Sampa The Great: A lot. First of all, [some] would argue that BB9 was my first album, especially my producers. But I think with this one, not only is it a more assured self, but there’s less control that went into what went into this album. Usually, when I do go into any project, I already know what sound I want. I already know what instruments, everything to do with the record. And with this one, it sort of took a journey of its own.

I knew the theme that was sparked, which was home because I’m based in Australia and my professional career started in Australia. A lot of people from home where I was born and raised didn’t really know about my professional career. So, it always felt like two separate Sampa’s basically. And it’s only until I saw how much that disconnection and that homesickness was affecting me and my joy and my contentment.
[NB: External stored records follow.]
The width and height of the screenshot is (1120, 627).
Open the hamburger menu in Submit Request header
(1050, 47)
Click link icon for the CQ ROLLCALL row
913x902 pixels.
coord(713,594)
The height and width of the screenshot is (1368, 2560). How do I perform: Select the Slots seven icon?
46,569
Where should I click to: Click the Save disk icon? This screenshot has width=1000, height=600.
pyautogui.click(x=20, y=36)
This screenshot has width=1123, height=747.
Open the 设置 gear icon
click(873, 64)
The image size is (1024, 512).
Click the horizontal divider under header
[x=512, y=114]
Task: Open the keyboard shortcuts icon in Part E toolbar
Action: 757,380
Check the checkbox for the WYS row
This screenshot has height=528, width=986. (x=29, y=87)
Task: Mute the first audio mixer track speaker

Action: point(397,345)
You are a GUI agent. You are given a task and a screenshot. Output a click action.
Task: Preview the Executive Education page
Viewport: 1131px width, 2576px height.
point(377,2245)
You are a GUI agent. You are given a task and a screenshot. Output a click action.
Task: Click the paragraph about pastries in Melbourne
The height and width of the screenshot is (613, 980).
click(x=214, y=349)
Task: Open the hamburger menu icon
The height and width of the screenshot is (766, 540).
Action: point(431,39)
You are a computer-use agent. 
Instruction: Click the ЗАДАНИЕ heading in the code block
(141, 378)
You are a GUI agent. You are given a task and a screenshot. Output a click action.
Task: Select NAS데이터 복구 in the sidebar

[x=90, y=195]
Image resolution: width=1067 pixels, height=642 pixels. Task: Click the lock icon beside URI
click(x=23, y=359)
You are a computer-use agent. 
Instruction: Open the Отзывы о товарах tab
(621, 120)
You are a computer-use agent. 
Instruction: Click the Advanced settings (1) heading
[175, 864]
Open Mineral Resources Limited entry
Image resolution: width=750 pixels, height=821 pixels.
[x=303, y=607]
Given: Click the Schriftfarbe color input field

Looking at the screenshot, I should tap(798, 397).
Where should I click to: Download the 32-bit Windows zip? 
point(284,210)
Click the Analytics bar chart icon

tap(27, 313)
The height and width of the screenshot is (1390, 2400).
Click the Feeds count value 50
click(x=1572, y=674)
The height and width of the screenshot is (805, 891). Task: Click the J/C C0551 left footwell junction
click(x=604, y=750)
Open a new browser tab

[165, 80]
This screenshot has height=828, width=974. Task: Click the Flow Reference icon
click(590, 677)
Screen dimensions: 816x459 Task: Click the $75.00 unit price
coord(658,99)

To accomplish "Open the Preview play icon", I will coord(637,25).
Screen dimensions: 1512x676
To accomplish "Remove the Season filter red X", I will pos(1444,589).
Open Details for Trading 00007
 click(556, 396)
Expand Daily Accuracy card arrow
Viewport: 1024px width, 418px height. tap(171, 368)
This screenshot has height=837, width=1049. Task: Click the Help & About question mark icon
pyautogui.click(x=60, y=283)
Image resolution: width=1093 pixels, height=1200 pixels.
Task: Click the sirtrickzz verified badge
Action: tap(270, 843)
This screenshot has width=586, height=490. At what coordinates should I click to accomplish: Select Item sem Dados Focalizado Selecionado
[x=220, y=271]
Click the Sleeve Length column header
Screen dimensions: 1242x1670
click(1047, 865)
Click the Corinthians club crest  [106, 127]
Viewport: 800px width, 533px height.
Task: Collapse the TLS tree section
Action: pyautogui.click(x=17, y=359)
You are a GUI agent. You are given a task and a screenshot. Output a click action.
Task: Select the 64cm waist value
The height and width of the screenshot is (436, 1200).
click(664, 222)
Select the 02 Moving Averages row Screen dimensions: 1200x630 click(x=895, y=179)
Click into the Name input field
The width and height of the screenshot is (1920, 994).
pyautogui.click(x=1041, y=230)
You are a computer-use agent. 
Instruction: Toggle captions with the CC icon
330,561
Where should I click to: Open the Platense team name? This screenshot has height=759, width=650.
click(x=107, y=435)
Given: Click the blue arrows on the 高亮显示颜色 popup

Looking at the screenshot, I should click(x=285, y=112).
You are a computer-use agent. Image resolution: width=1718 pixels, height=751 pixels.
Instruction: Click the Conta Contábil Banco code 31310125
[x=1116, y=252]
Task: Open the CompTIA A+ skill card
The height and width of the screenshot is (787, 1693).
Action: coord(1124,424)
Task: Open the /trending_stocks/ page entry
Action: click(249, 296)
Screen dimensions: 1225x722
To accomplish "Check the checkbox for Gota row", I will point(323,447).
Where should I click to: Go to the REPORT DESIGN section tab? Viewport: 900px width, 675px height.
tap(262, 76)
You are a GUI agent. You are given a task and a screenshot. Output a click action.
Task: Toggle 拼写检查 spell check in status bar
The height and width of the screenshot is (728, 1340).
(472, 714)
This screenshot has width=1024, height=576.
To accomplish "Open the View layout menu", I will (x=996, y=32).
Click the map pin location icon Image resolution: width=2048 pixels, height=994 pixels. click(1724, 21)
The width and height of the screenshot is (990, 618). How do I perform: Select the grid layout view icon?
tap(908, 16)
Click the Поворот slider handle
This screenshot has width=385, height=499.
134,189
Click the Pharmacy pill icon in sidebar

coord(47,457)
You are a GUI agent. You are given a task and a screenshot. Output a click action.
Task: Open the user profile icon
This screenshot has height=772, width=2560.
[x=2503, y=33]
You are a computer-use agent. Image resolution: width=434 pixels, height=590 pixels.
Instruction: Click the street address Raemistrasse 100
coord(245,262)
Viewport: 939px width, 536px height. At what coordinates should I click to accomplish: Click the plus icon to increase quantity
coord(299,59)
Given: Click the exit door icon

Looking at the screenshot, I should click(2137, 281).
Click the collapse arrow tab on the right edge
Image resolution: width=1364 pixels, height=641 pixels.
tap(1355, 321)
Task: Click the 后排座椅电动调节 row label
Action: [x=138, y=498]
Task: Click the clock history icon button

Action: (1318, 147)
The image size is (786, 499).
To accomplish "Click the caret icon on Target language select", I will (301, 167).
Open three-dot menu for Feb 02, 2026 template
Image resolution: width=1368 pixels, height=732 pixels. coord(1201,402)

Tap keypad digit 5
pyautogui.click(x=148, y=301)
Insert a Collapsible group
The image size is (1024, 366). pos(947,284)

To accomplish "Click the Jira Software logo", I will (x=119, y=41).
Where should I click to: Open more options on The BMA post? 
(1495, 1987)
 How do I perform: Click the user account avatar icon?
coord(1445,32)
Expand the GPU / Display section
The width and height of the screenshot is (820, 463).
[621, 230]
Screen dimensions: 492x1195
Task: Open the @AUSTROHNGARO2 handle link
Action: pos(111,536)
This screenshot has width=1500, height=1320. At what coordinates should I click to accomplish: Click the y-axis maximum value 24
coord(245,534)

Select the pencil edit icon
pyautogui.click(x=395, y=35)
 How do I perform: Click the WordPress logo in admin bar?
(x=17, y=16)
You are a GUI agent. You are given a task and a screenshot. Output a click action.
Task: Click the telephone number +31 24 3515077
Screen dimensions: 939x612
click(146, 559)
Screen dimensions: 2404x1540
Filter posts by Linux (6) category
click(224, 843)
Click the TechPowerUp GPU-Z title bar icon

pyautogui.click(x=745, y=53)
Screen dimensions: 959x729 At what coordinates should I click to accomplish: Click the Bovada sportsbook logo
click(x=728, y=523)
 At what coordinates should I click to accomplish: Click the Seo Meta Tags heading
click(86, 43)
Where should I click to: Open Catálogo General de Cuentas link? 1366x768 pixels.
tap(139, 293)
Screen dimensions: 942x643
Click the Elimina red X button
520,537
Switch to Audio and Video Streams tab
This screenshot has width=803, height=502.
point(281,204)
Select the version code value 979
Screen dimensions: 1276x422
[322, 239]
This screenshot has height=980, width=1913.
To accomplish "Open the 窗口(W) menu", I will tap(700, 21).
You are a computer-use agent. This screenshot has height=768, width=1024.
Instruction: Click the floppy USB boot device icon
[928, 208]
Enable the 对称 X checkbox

Even though things around me were happening and were boosting my career and monumental things were happening in my career, I still felt that sense of incompleteness because these two worlds hadn’t met.

And so initially the spark that came from the conversation that I had with my friends and my community was home. And as we delved deeply into it, it sent me on an inward journey and things started revealing themselves. It was just stories spilling out of me and spilling out of the people that were able to collaborate with me. These are people I love, people I speak to, people I know and they were involved in this record.

HipHopDX: Can you elaborate on what it’s like to make a career in Australia but be from Zambia and still represent your home?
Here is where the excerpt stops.